DIRECTIONS = When the line with "Where should I" comes up, set it down and every later line to the end of the data, exactly and without pictures.

INPUT DATA =
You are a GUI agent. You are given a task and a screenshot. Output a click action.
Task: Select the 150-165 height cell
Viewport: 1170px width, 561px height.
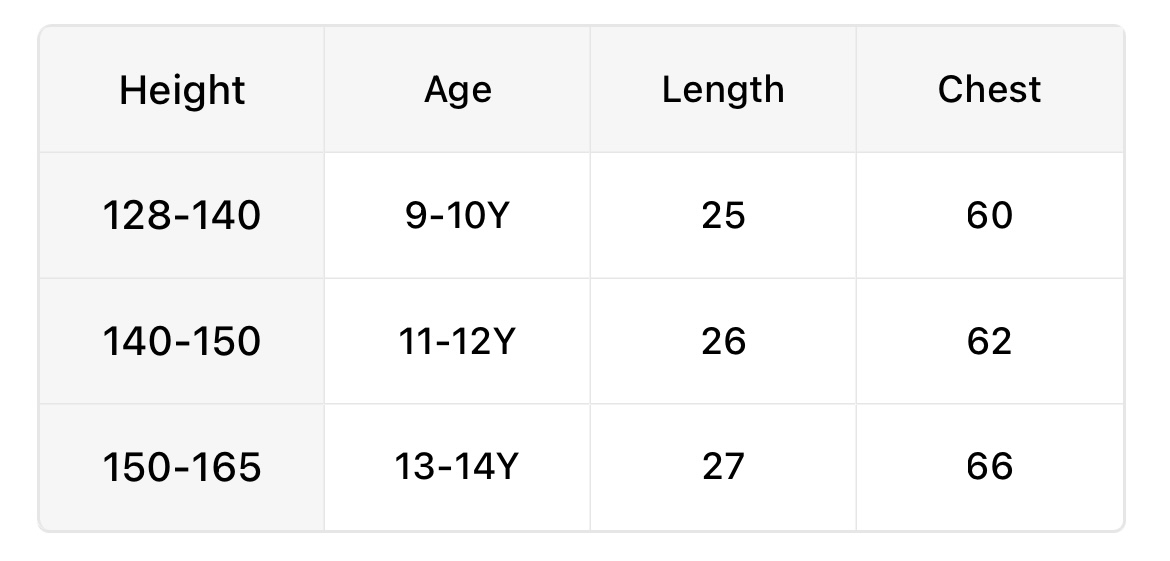(182, 467)
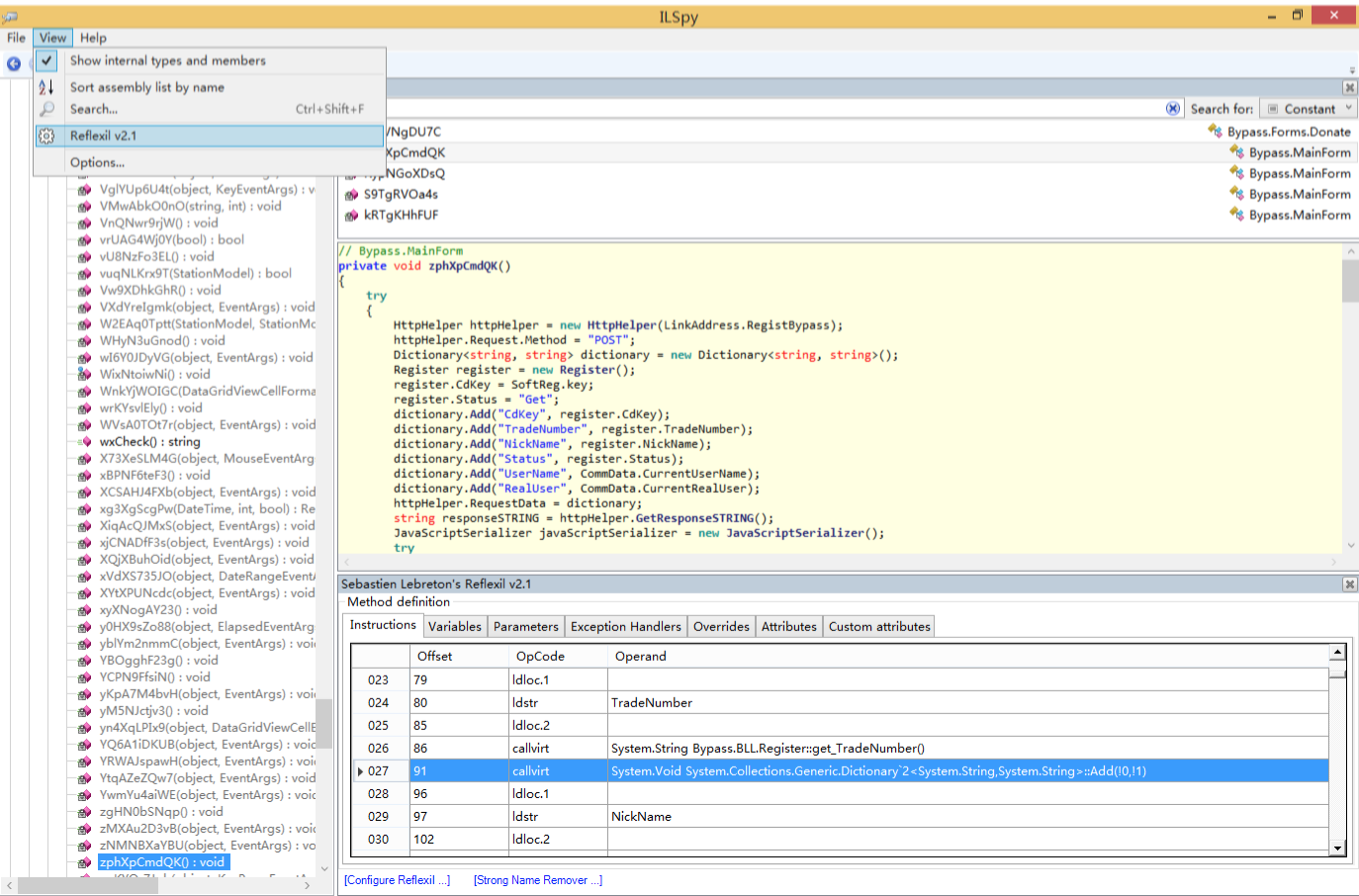Click scroll-down arrow in instructions grid
The height and width of the screenshot is (896, 1359).
[x=1337, y=848]
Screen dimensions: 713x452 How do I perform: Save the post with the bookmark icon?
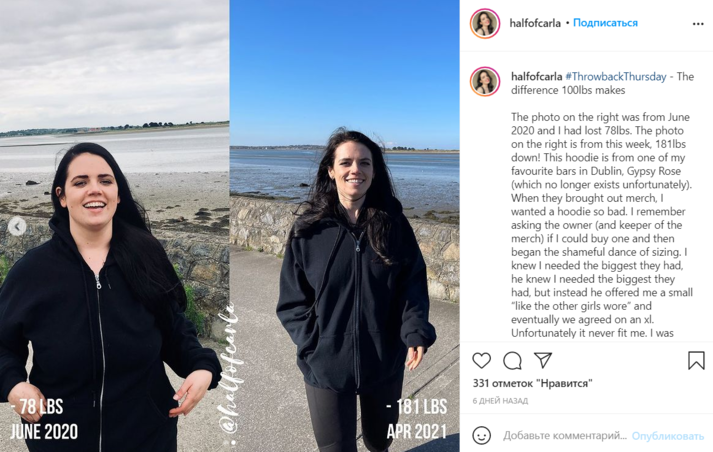[x=696, y=360]
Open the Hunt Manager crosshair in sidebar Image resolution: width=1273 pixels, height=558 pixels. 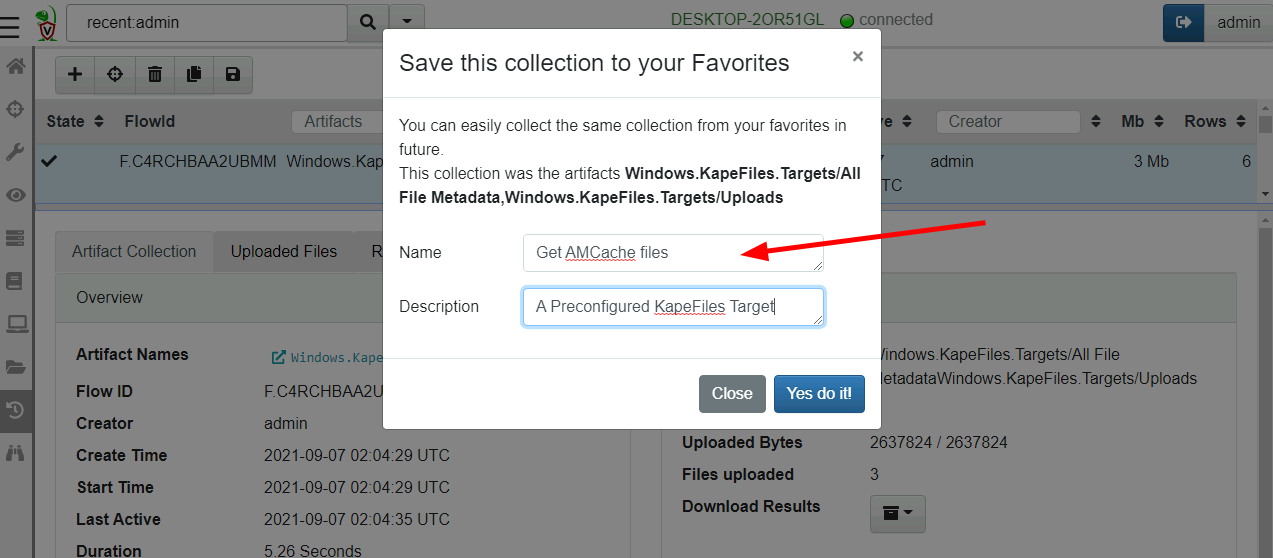point(15,109)
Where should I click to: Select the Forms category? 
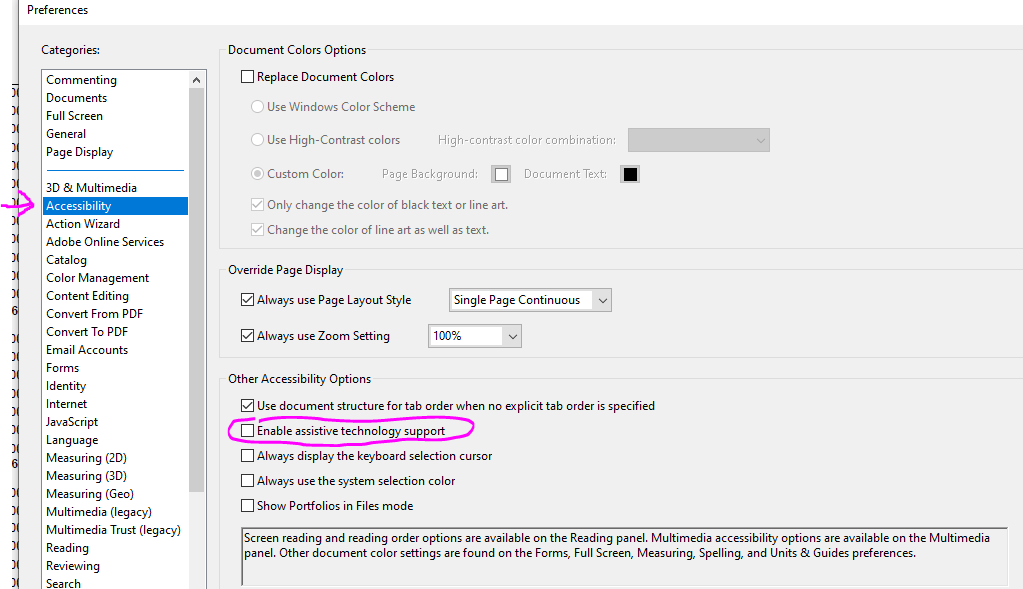(x=62, y=367)
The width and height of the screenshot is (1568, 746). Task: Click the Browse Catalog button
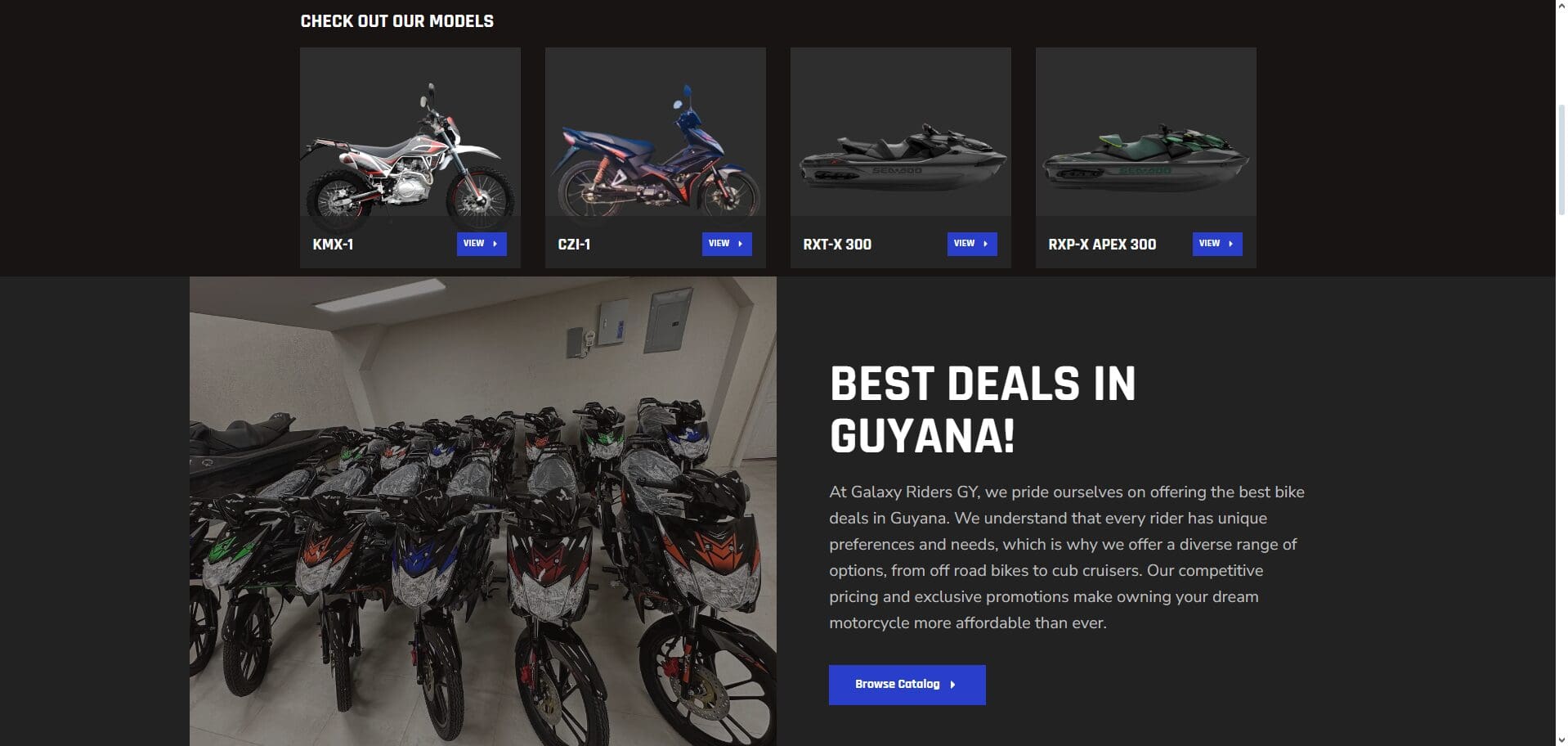coord(907,685)
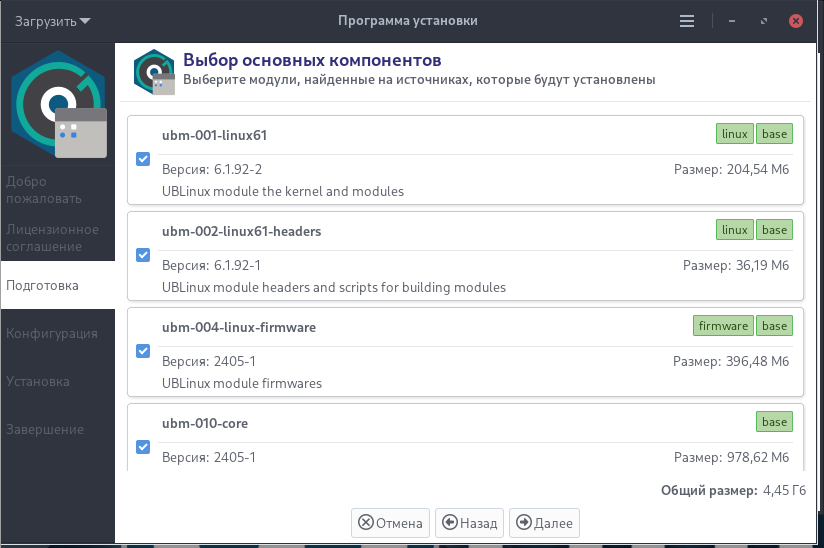Click the base tag on ubm-010-core
The width and height of the screenshot is (824, 548).
coord(774,422)
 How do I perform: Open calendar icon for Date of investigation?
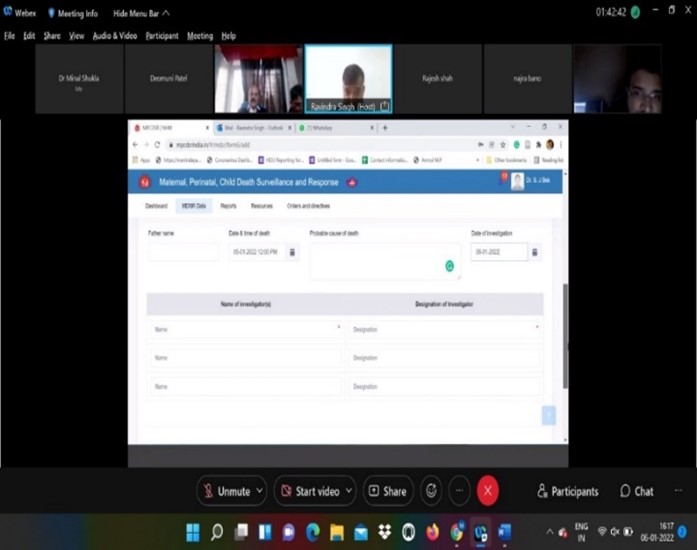coord(535,253)
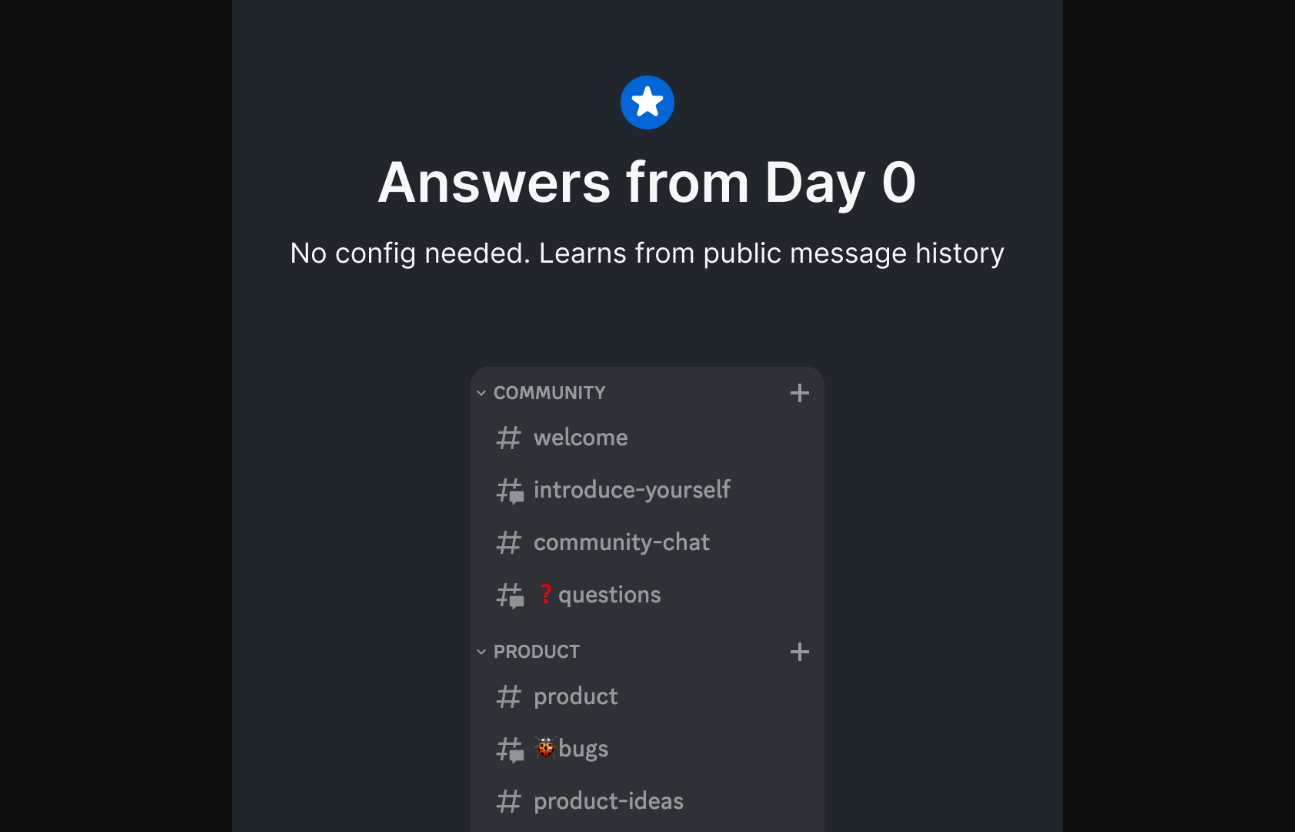This screenshot has width=1295, height=832.
Task: Click the blue star badge icon
Action: pyautogui.click(x=647, y=102)
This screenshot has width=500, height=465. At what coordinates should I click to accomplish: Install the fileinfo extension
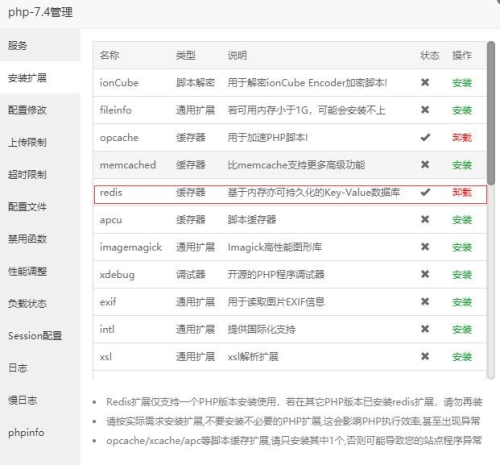tap(462, 110)
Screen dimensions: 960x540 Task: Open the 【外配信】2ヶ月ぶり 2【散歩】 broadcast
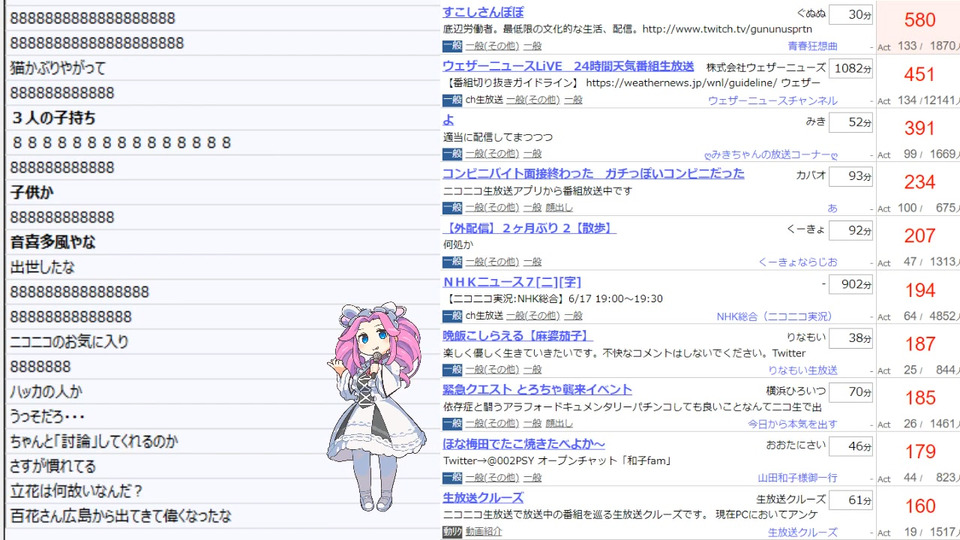[529, 228]
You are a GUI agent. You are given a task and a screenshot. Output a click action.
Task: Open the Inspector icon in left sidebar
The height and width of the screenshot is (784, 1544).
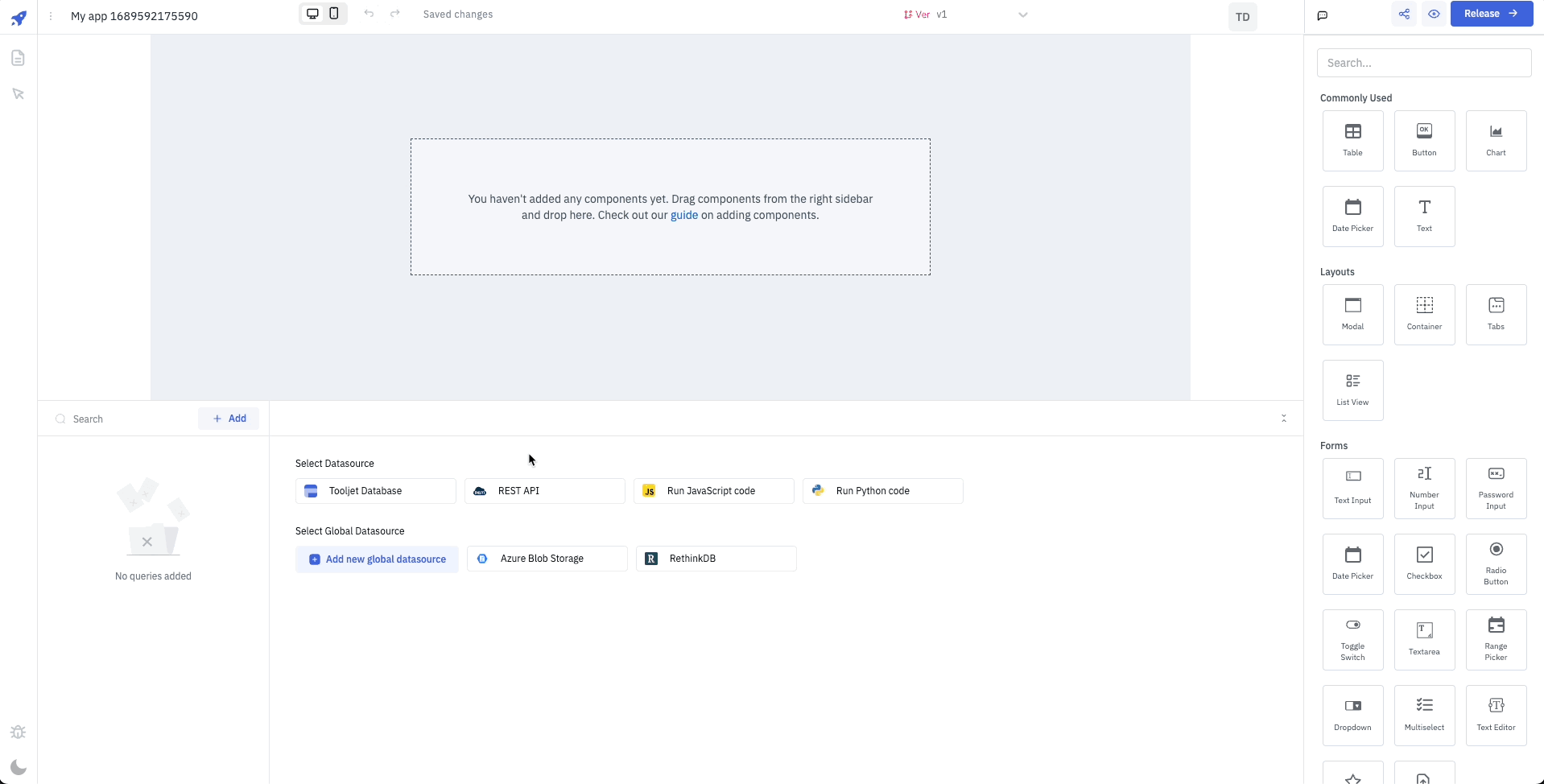pyautogui.click(x=18, y=94)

EXERCISE ANSWER =
Where should I click to: Select the Forms category? 
(x=62, y=367)
The width and height of the screenshot is (1568, 746). Task: Click the Browse Catalog button
coord(907,685)
Click the base tag on ubm-010-core
The width and height of the screenshot is (824, 548).
coord(774,422)
 How do I perform: Open calendar icon for Date of investigation?
coord(535,253)
This screenshot has width=1295, height=832.
Task: Click the blue star badge icon
Action: pyautogui.click(x=647, y=102)
This screenshot has width=500, height=465. At what coordinates should I click to accomplish: Install the fileinfo extension
tap(462, 110)
Screen dimensions: 960x540 Task: Open the 【外配信】2ヶ月ぶり 2【散歩】 broadcast
[529, 228]
You are a GUI agent. You are given a task and a screenshot. Output a click action.
Task: Open the Inspector icon in left sidebar
The height and width of the screenshot is (784, 1544).
pyautogui.click(x=18, y=94)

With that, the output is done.